Disons-le, les journalistes qui couvrent le secteur de la santé font, dans l’ensemble, un bon travail. Ils doivent expliquer des enjeux souvent complexes, dans un langage accessible, alors que la couverture médiatique du secteur est plus souvent
marquée par les crises et les pénuries de ressources. D'autant plus que la crise que traversent les médias a un impact marqué sur l’offre médiatique, sinon sur la qualité de la couverture du secteur.
Dans ce contexte, imaginez maintenant la difficulté pour un centre de recherche, un chercheur, de générer une couverture médiatique sur des questions liées à la recherche en santé. Un impératif qui est également
économique, car de plus en plus d’organismes subventionnaires intègrent la communication à la population parmi les critères pour obtenir un financement à la recherche. Une communication qui passe nécessairement par les médias de masse, mais pas exclusivement par eux. Des plateformes de communication comme les blogues peuvent contribuer à rendre la science plus accessible.
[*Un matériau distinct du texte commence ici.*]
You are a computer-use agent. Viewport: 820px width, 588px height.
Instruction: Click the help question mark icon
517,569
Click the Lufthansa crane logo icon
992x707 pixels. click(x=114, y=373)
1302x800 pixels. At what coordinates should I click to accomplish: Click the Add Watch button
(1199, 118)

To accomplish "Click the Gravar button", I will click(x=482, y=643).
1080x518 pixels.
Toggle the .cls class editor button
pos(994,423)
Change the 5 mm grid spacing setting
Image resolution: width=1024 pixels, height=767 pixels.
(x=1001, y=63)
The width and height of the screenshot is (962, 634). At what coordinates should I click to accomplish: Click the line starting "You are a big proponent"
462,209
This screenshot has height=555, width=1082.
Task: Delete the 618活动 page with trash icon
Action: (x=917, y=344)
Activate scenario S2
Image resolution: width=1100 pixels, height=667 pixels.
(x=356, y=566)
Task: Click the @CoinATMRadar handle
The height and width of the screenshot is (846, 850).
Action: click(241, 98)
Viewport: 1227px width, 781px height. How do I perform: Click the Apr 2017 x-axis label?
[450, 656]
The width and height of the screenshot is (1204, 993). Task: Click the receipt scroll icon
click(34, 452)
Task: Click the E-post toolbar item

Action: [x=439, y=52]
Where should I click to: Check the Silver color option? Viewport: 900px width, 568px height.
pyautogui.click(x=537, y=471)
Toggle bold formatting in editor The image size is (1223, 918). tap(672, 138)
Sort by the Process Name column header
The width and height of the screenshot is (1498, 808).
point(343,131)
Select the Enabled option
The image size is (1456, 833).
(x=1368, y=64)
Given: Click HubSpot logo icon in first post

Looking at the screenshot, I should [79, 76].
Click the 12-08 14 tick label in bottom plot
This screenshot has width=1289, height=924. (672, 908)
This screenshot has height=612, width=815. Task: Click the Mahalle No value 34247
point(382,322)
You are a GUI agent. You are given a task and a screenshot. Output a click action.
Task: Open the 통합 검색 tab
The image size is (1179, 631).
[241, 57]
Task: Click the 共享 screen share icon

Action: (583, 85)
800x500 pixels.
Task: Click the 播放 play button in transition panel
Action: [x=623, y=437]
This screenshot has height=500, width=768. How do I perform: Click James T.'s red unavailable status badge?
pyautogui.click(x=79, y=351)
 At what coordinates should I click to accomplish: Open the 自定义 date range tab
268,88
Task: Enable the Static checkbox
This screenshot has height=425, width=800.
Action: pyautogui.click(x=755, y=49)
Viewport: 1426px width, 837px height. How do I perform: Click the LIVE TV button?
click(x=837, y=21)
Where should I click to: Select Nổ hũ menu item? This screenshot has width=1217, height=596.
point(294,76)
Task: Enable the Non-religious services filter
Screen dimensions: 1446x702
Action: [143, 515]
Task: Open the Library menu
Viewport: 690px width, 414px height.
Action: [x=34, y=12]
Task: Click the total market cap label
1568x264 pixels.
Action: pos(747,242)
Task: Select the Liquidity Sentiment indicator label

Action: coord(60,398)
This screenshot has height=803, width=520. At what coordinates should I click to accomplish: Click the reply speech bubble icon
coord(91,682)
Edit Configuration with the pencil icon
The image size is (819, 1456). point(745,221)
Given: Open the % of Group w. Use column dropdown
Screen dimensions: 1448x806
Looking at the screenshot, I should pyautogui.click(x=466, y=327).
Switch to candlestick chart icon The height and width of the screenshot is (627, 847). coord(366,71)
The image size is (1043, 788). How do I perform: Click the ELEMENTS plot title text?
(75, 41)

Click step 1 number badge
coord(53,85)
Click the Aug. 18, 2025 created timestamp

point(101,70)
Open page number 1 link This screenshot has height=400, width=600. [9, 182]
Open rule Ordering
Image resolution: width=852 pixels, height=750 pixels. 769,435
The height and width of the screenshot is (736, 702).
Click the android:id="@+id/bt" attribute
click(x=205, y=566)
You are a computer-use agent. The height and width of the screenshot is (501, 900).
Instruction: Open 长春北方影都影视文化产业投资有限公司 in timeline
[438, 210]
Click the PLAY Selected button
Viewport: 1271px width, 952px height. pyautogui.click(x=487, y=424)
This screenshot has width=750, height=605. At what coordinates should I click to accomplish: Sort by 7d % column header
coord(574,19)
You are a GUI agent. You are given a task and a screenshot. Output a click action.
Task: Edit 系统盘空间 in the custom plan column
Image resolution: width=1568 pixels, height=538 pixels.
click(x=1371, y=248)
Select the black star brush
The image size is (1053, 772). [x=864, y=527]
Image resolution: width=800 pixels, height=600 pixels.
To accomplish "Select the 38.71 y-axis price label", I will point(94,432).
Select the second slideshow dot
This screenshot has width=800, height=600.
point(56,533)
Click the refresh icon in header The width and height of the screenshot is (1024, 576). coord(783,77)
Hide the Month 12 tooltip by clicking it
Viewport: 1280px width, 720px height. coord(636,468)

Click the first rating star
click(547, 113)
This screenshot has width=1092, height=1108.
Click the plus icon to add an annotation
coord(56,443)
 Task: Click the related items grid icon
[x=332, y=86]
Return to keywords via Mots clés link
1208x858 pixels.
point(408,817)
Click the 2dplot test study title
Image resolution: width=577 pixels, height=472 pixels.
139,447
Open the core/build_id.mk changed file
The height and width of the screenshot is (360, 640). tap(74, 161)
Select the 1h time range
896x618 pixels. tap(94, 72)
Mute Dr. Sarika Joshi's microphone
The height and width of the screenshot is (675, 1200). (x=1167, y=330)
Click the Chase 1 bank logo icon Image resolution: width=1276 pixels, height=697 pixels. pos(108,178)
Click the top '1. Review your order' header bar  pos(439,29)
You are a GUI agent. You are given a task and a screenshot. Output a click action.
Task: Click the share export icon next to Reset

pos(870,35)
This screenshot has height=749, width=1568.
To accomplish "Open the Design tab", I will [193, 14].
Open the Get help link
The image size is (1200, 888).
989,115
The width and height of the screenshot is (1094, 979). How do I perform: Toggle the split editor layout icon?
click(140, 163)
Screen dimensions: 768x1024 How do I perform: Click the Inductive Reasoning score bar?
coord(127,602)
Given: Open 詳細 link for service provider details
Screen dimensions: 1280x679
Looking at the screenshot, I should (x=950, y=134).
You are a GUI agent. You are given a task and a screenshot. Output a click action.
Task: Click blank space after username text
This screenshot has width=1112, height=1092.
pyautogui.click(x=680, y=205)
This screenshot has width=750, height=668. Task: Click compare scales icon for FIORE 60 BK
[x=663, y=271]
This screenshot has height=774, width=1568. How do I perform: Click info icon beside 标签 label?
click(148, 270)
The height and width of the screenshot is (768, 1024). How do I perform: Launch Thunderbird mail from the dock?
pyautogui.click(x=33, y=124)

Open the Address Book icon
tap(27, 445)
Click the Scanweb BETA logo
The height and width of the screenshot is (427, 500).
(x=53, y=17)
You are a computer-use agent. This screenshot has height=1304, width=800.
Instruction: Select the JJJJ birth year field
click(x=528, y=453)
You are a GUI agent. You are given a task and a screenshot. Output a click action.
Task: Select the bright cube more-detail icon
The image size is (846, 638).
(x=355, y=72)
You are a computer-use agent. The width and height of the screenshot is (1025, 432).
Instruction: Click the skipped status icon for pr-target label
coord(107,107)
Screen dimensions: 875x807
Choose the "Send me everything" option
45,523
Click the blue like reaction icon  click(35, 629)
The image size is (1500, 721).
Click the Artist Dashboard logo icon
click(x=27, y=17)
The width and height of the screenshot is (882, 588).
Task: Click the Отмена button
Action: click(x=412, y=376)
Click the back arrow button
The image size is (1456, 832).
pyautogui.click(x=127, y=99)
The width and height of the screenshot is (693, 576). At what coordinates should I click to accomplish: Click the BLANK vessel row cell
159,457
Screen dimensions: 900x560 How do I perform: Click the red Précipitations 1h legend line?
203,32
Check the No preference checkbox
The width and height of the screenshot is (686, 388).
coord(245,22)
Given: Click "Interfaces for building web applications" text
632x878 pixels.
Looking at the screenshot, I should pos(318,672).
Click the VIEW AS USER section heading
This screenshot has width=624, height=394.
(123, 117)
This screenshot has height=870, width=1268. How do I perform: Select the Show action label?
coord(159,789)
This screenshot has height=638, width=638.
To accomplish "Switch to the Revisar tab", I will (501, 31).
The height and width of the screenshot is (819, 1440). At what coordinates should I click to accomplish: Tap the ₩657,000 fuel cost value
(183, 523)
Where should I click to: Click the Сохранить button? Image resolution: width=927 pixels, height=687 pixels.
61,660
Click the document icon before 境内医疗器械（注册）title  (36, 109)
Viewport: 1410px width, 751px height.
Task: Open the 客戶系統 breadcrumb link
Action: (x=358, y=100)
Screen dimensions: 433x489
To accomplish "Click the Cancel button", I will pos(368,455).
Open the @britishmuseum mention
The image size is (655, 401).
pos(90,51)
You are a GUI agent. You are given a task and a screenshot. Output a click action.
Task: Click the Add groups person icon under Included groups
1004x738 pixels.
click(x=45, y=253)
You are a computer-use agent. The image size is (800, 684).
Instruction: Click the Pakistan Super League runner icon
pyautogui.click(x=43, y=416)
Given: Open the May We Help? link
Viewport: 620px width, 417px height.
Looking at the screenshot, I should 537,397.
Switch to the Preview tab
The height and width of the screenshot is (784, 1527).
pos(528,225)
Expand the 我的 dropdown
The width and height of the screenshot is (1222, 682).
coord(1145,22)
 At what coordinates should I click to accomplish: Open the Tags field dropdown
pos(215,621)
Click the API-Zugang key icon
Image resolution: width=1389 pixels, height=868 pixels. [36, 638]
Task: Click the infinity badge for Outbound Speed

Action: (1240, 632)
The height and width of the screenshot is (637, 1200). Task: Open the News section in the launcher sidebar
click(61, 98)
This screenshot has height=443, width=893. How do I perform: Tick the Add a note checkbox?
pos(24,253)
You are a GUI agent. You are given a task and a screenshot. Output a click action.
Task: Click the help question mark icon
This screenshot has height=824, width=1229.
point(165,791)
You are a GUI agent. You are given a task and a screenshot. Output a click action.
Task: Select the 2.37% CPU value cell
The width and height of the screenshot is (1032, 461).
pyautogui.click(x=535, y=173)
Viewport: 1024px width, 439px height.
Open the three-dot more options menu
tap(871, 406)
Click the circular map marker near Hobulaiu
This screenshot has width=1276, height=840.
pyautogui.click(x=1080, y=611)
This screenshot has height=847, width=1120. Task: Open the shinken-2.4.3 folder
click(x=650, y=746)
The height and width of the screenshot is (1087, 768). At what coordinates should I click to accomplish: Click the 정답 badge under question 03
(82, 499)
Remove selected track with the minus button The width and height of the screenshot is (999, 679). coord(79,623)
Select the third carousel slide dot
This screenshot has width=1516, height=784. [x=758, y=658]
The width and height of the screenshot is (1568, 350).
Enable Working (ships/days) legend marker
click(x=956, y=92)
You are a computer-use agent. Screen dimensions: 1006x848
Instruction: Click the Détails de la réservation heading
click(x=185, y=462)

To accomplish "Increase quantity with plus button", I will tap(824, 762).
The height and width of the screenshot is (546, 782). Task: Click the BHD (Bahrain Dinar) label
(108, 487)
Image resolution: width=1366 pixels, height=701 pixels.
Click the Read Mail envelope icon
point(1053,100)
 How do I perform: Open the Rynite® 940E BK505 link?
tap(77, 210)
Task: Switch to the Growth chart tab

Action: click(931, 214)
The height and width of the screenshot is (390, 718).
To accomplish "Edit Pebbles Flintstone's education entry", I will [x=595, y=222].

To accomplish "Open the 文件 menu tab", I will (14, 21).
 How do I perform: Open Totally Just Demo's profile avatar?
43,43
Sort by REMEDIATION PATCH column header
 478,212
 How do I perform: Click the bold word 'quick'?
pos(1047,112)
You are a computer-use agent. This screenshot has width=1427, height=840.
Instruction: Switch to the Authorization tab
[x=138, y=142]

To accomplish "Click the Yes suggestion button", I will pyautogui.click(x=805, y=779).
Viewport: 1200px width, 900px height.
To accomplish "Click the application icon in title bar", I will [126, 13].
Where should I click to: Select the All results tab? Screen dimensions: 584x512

Mais encore faut-il que les chercheurs apprennent à vulgariser davantage les résultats de leur recherche. Donc, si je travaille pour une association en prévention du suicide par exemple, et qu’un journaliste me contacte pour des commentaires concernant une recherche en lien avec le suicide et sa prévention, je devrais être capable de traduire l’impact des résultats de sa recherche sur mon secteur d’activité dans des termes simples. Tout cela avant l'heure de tombée. Si je suis dans l’incapacité de le faire, le centre de recherche devrait me fournir les outils nécessaires, car à titre de partie prenante (i.e. Stakeholder), j’ai la capacité d’agir comme un multiplicateur et contribuer à générer une couverture médiatique.